= REQUIREMENT =
Decide whether each statement below agrees with the passage on bank financing for AI data centers, answering yes or no and quoting the deciding words of the passage. 1. Citizens has set a billion-dollar minimum for new conversations. 2. Citigroup estimates the AI data center buildout could require $3 trillion by 2025. 3. Morgan Stanley, Goldman Sachs, and JPMorgan formed integrated teams over the past five years.

= DOCUMENT PASSAGE =

####

Wall Street banks are scrambling to finance the explosive growth of AI data centers as deal sizes reach tens of billions of dollars. Regional lender Citizens has set a billion-dollar minimum for new conversations, with managing director Adam Lewis noting that what were once $100 million milestone deals are now "rounding errors." The scale represents a fundamental shift from traditional commercial real estate financing to large-scale infrastructure finance.
The surge in capital requirements stems from soaring costs of land and electricity needed for AI infrastructure. Major banks including Morgan Stanley, Goldman Sachs, and JPMorgan have formed integrated teams spanning lending, markets, and private capital over the past two years to understand the mechanics of data center construction. The financing challenge is pushing these projects beyond conventional lending limits.
Citigroup estimates the AI data center buildout could require $3 trillion by 2030, according to an internal memo from the firm's investment banking leaders. The bank has established a dedicated AI infrastructure group to evaluate "all pockets of capital" as deals become larger and more complex. The financing needs are beginning to exhaust even the cash reserves of the world's largest technology companies.
The unprecedented scale of AI infrastructure investment is forcing banks to break down traditional silos between investment banking, corporate banking, and financing divisions. As hyperscale technology companies cannot afford to fall behind in the infrastructure race, banks are positioning themselves to capture what could be Wall Street's largest-ever financing opportunity across multiple business lines.

####

= INFORMATION SHOWN =
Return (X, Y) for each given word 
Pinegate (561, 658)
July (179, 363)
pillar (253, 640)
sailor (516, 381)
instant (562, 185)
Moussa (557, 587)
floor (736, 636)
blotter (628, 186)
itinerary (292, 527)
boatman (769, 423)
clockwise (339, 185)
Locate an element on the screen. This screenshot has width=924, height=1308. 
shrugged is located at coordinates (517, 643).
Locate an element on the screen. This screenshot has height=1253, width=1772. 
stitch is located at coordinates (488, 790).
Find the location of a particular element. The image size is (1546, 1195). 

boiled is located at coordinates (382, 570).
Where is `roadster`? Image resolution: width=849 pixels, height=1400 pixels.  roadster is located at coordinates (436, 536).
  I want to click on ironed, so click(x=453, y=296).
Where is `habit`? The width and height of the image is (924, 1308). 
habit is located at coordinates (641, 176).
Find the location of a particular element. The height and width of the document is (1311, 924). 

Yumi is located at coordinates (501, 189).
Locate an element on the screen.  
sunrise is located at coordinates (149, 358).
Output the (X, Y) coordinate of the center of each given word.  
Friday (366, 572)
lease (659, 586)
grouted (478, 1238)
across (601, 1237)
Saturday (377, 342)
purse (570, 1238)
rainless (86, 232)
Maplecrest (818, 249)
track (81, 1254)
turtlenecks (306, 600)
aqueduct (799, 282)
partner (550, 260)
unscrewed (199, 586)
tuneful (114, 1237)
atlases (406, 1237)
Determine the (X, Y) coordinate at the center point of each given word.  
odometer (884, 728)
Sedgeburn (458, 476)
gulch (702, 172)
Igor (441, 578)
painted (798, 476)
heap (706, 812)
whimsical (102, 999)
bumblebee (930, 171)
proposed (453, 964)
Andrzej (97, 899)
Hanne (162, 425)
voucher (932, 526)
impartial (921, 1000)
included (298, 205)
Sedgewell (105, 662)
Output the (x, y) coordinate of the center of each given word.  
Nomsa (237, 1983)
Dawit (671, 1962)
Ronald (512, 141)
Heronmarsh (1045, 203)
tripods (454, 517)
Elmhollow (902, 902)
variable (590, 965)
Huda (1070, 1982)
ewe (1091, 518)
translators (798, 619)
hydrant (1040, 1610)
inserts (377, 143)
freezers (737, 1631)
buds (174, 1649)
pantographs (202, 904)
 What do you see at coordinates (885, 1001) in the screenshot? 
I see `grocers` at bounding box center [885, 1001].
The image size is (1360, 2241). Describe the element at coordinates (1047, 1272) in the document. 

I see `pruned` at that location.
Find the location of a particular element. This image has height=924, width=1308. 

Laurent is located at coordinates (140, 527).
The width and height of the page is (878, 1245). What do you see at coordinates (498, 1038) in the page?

####

= ANSWER BOX =
1. Yes: "Regional lender Citizens has set a billion-dollar minimum for new conversations"
2. No: "Citigroup estimates the AI data center buildout could require $3 trillion by 2030"
3. No: "have formed integrated teams spanning lending, markets, and private capital over the past two years"